Skewed Query Results with Ongoing Mutations

diggy · March 24, 2020, 8:26pm

Moved from GitHub dgraph/5021

What version of Dgraph are you using?

v1.2.1

Have you tried reproducing the issue with the latest release?

No

System Background

We are running Dgraph on Kubernetes using the supplied Helm charts. We have 3 Dgraph Zeros running and 6 Dgraph Alphas running. All pods are on their own node. For storage, we are using direct attached storage to each node (could this be the issue?). Access mode is ReadWriteMany.

Steps to reproduce the issue (command/config used to run Dgraph).

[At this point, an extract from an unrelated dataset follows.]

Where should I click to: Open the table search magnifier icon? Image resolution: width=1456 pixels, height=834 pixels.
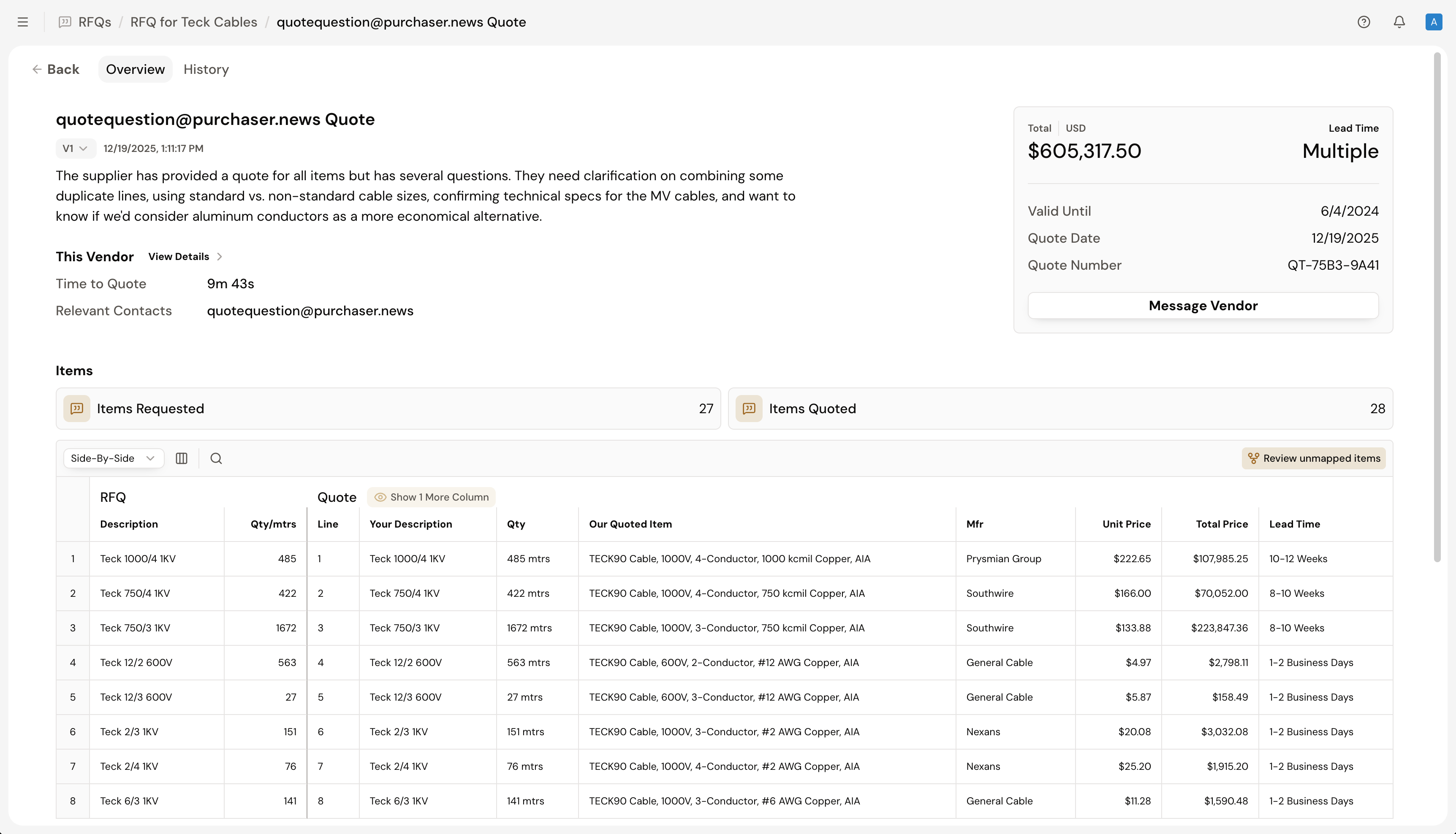[x=216, y=458]
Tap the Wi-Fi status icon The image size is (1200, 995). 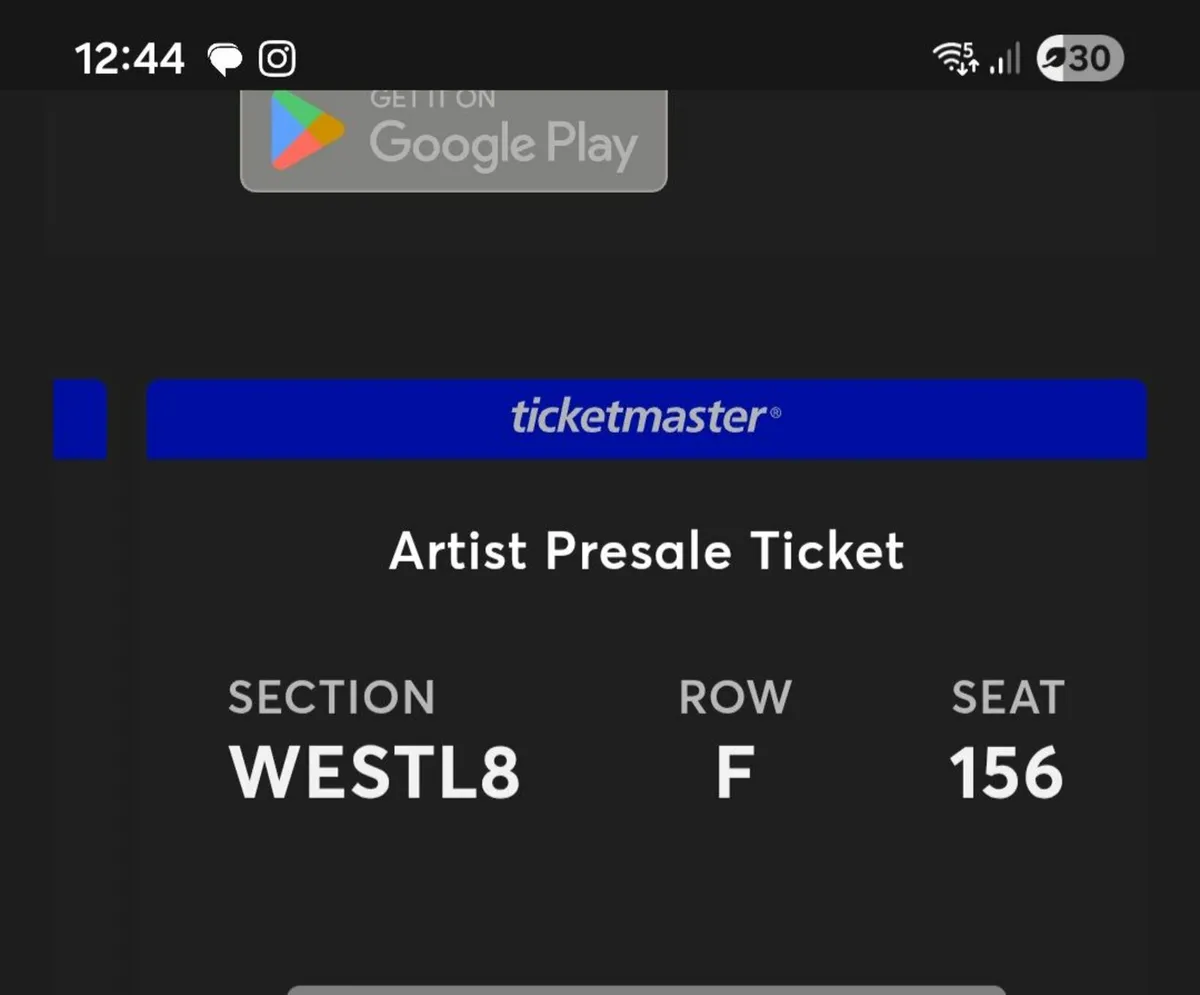(955, 58)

We are running a system that is executing at a maximum of 60 mutations per second. Our mutations are executed over the HTTPS API (TLS enabled) with the route /mutate?commitNow=true and we are performing an upsert operation like so

upsert {
    query {
         var (...) { a as uid }
         var (...) { b as uid }
         ...
    }

    mutation {
        set {
             uid(a) <something> "something" .
             uid(b) <something> "something" .
        }
    }
}

The query we use to aggregate and report on our data uses a @groupby and count aggregate like so:

{
  var(func: type(typeA)) @filter(...) {
    replationshipA @filter(...) {
      relationshipB @filter(...) {
        relationshipC @filter(...) {
          a as uid
        }
      }
    }
  }

  query(func: uid(a)) @groupby(b,c,d)  {
    count(uid)
  }
}

When querying our data using the HTTPS API, using the endpoint /query?ro=true&be=true with the above query, we are seeing skewed results when running the same query multiple times in a short time frame (10 seconds). For example, we are seeing one element of the grouping come back with a value of 5000 on the first query, but on the second subsequent query, the value comes back as 100. Examples below:

Query 1

[
            {
                "count": 5671
            },
            {
                "count": 23535
            },
            ...
]

Query 2

[
            {
                "count": 113
            },
            {
                "count": 3000
            },
            ...
]

The reduction in the count and large amount of variance does not seem correct to us.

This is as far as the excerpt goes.